Chromosomes are the structures which hold genes. Genes tell our bodies how to develop and function and govern physical and medical characteristics, like hair color, blood type and vulnerability to diseases.
Where are chromosomes found in the body?
Your body is made up of many different kinds of cells (skin cells, liver cells, blood cells, etc.). In the center of most cells is a structure called the nucleus, inside which chromosomes are located.
How many chromosomes do humans have?
23 pairs (46 in all); one set is inherited from the biological mother, and the other set is inherited from the biological father.
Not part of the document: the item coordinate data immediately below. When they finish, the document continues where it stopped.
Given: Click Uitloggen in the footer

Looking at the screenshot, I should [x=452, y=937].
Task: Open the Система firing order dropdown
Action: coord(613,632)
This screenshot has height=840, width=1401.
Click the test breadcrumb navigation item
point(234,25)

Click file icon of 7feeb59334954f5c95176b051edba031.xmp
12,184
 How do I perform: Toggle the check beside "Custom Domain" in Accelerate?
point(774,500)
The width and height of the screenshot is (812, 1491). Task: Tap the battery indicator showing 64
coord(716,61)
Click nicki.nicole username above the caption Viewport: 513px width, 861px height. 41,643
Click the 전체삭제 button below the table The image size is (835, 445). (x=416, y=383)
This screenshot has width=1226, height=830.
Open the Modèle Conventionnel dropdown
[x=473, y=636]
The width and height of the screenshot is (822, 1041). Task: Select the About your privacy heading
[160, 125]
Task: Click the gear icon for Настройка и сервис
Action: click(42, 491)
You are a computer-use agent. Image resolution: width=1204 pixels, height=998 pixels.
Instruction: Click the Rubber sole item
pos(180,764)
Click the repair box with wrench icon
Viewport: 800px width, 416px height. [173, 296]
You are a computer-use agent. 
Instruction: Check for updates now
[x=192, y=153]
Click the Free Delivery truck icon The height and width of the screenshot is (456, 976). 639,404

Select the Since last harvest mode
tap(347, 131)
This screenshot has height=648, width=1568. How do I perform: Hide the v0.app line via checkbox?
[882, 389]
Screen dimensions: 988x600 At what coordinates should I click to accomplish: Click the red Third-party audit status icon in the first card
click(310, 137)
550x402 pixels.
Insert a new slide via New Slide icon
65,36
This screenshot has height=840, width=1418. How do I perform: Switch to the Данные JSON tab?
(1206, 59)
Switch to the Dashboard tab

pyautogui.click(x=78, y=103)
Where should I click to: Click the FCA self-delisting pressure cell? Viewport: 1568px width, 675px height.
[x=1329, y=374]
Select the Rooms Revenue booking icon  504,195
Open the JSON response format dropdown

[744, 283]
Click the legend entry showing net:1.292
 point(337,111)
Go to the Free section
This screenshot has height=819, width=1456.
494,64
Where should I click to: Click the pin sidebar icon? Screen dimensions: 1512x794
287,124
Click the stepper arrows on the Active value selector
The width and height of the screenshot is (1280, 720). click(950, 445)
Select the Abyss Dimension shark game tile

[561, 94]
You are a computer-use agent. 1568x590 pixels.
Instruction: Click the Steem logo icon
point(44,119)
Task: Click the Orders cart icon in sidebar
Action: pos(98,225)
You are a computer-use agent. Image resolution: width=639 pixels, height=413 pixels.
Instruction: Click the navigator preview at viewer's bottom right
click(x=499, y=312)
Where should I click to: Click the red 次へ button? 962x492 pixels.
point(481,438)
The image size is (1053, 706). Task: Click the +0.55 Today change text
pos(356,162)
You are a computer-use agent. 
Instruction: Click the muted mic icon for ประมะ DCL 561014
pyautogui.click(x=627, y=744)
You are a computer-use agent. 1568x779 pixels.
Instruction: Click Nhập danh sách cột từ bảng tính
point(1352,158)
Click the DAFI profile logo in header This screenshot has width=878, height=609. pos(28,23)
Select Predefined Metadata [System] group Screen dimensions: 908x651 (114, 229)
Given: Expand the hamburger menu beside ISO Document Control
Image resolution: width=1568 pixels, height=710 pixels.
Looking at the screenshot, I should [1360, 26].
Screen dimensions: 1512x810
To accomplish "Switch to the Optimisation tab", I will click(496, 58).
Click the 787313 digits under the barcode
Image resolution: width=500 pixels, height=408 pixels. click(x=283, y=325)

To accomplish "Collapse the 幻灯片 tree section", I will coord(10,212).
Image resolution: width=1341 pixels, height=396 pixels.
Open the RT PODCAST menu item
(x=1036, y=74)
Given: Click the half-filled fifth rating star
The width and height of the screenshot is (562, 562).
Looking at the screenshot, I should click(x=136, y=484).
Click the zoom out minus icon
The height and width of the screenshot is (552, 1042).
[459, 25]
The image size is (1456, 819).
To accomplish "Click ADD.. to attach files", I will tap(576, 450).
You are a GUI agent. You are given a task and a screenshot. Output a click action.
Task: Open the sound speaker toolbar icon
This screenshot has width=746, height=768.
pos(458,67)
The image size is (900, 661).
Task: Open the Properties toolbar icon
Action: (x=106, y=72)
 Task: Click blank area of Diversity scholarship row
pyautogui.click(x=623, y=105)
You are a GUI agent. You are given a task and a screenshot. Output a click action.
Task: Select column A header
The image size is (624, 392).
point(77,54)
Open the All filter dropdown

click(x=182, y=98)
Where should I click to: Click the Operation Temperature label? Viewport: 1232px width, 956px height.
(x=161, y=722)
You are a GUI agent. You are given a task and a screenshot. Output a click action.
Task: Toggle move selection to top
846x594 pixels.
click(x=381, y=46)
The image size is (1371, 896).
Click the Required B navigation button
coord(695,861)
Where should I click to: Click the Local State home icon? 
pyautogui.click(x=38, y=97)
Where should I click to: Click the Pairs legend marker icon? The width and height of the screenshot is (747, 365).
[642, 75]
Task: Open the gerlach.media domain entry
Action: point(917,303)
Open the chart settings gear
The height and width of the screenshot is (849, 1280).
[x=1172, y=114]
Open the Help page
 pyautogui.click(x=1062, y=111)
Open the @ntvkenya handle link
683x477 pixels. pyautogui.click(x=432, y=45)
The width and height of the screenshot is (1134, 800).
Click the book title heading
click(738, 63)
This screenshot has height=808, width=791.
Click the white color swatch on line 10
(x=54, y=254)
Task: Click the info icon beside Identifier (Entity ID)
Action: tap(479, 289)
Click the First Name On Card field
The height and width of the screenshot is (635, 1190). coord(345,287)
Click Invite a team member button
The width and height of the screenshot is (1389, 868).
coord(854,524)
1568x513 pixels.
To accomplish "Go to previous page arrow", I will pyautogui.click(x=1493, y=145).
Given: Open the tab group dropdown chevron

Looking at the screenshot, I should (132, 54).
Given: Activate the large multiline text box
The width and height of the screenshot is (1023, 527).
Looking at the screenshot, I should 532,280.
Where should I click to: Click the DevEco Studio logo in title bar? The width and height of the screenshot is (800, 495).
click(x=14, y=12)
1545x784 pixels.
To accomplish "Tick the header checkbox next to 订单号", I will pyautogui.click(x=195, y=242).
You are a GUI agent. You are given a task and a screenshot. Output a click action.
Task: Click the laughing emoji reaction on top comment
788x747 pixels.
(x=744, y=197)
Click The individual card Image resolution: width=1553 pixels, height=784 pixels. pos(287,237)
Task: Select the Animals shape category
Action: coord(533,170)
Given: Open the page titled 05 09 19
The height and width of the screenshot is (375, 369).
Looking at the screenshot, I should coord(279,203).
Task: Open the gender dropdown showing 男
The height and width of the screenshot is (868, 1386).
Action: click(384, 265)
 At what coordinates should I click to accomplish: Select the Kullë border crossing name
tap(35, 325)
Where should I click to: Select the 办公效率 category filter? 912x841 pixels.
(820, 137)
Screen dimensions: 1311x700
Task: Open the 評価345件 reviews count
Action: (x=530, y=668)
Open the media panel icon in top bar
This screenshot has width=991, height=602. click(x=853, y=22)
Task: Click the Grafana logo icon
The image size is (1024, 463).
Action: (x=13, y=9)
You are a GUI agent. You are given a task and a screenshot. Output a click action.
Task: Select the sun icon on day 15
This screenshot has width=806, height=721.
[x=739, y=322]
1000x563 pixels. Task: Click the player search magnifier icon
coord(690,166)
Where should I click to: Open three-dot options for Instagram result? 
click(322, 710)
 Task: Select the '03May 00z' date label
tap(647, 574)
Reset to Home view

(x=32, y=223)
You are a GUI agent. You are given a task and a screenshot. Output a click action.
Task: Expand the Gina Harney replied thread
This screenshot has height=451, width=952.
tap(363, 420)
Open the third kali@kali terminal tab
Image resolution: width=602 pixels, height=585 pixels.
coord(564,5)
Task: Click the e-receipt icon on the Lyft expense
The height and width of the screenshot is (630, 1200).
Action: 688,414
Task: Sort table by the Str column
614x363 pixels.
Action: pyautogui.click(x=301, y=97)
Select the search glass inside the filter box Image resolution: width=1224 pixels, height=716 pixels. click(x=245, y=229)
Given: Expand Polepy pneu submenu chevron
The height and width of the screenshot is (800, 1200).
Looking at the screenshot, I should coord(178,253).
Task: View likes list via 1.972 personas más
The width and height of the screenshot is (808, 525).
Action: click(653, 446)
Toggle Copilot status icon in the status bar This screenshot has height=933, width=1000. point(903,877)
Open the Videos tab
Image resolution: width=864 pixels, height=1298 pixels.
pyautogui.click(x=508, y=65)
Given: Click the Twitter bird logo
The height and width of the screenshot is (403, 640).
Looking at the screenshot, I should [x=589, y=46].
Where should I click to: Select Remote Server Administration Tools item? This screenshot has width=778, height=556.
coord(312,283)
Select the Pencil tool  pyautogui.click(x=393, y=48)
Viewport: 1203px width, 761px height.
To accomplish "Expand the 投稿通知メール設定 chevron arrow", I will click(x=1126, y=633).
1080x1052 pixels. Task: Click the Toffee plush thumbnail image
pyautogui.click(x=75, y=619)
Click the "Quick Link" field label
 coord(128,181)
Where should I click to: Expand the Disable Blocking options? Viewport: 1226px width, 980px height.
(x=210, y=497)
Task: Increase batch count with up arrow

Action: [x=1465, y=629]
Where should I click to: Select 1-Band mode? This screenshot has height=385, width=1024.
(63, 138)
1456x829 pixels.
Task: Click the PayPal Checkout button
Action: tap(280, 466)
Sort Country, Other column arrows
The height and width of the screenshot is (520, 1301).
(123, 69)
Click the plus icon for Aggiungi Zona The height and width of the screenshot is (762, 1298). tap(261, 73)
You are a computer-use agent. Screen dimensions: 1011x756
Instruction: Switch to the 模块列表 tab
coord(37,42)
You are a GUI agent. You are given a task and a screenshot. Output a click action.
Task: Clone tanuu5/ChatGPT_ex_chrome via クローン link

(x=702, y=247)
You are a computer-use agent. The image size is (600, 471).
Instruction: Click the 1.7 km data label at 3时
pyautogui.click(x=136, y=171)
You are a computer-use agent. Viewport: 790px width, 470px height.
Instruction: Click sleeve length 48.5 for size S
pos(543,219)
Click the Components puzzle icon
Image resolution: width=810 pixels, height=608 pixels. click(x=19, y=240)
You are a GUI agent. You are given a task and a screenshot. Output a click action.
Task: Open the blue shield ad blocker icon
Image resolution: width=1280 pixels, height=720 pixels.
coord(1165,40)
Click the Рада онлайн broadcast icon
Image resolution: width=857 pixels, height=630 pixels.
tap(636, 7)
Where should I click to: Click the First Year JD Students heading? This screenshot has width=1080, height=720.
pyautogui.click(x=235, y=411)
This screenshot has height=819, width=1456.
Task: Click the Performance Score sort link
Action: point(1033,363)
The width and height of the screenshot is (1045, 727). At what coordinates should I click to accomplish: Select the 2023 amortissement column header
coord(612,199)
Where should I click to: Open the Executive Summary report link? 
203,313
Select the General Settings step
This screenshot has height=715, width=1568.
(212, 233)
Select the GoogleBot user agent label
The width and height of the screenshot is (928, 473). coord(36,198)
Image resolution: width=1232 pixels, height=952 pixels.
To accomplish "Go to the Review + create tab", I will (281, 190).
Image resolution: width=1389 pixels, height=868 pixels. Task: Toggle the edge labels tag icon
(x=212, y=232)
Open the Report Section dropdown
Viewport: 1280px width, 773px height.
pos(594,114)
How are chromosomes studied?
Earlier, chromosomes used to be studied under a microscope. In the past decade, newer technology has allowed doctors to screen for chromosomal abnormalities by comparing the patient’s DNA to a normal DNA sample. One such method is noninvasive prenatal screening test.
Does age increase the risk of chromosomal abnormality?
Women are born with their eggs, and scientists believe that errors can crop up in the eggs’ genetic material as they age; therefore, older women are at higher risk of giving birth to babies with chromosomal abnormalities.
How does chromosomal abnormality occur?
They usually occur when there is an error in cell division. Some chromosomal abnormalities can be inherited from a parent. However, most occur as an accident to the egg or sperm due to which the abnormality is present in every cell of the body. Chromosomal abnormalities which affect only some of the cells can also occur after conception.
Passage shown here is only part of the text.